--- Start of Text segment ---

# Windshield replacement question



## CruzeEcoBlueTopaz (Jan 5, 2012)

My front windshield is cracked on my 2012 eco it happened at 45k miles i knew it would happen eventually. My question is what is the square black panel on the winshield that houses the rear view mirror and do i need it ?? I allready removed my mirror because it obscured some of my visiblity out the front because im so tall. I know the wires are required for use of onstar but I dont subscribe. And it doesnt look like there is anything else inside the large black plastic cover except a little square black box that might be my alarm ? If so it looks like it comes off pretty easy. My main question is when I purchase a new window will it come with one of these black plastic covers and a rear view mirror. I would prefer not to even have one on my window if possible.


----------



## Cavere (Sep 11, 2011)

You could probably ask to not have it. I recently had my windshield replaced and they scratched the plastic and didn't clip the plastic back together all the way...
So look out for that. 


Sent from my Autoguide iPhone app


----------



## Kinmartin0789 (Feb 18, 2011)

--- End of Text segment ---

List every username that appears as a post heading in the windshield thread above.

--- Start of Raw data ---

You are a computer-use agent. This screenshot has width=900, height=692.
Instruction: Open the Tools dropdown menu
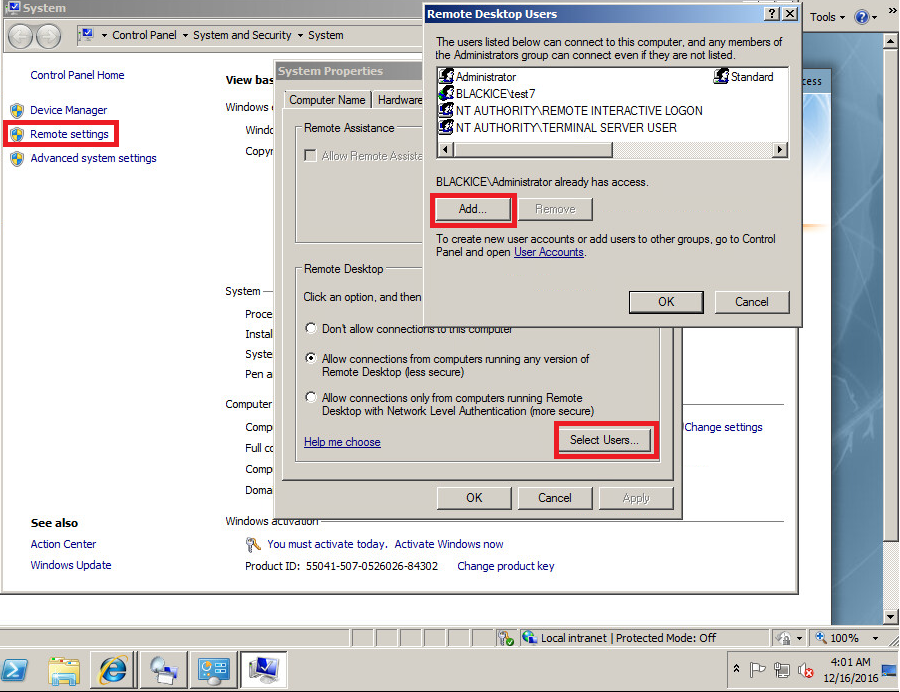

--- End of Raw data ---

Exercise output> CruzeEcoBlueTopaz, Cavere, Kinmartin0789